- _Work instructions_:
After finding the line with "Like the 'Deniseee' comment", restate it and each remaining line of the material word for word, omitting every picture.

- _Stored data_:
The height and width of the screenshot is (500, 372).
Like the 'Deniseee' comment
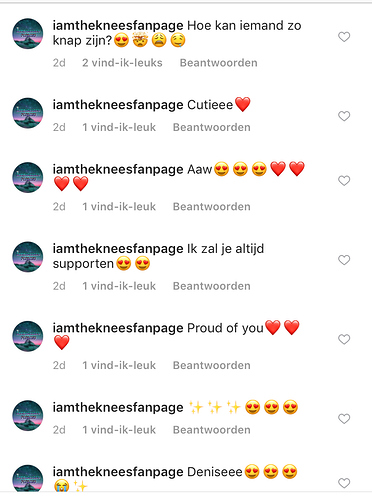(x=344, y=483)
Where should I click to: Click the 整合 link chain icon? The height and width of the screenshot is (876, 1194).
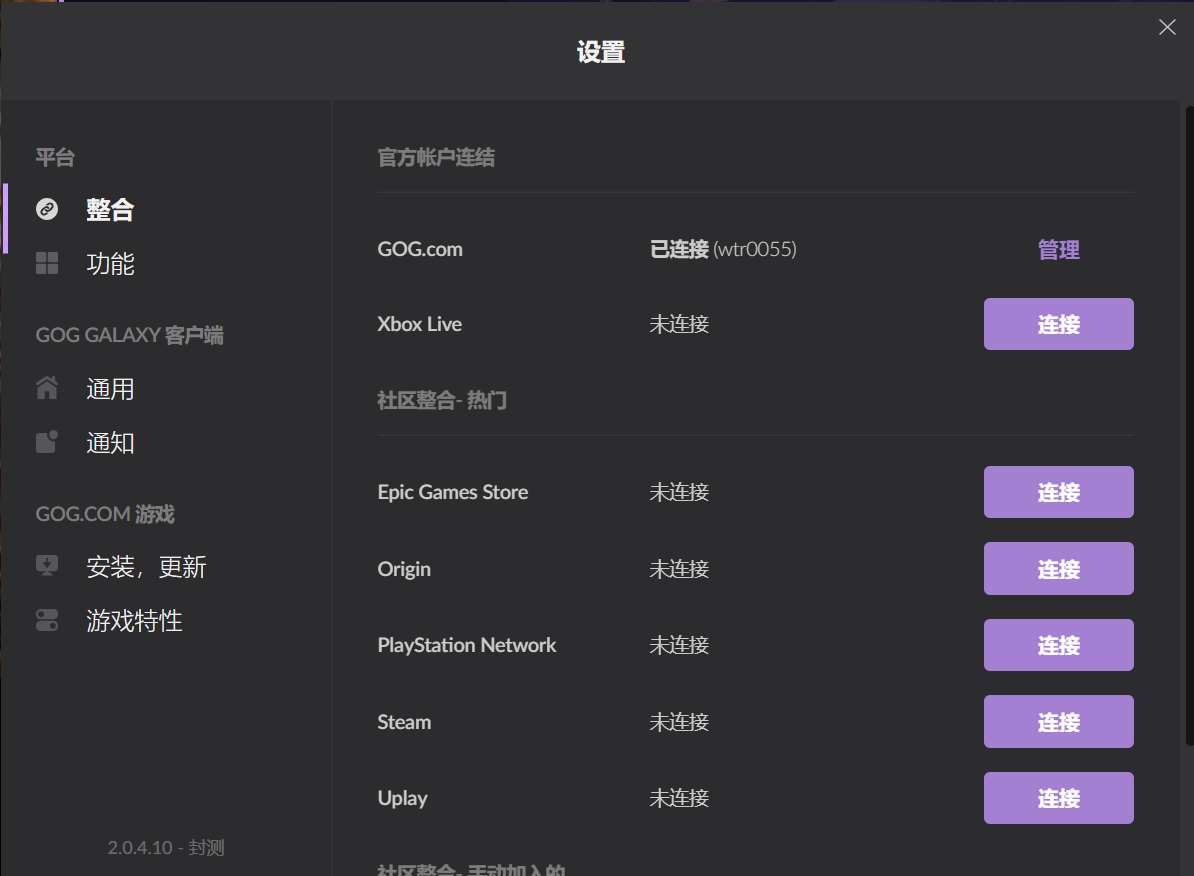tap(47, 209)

- _Answer space_:
Like the 'Deniseee' comment
(x=344, y=483)
Where should I click to: Click the 整合 link chain icon? The height and width of the screenshot is (876, 1194).
tap(47, 209)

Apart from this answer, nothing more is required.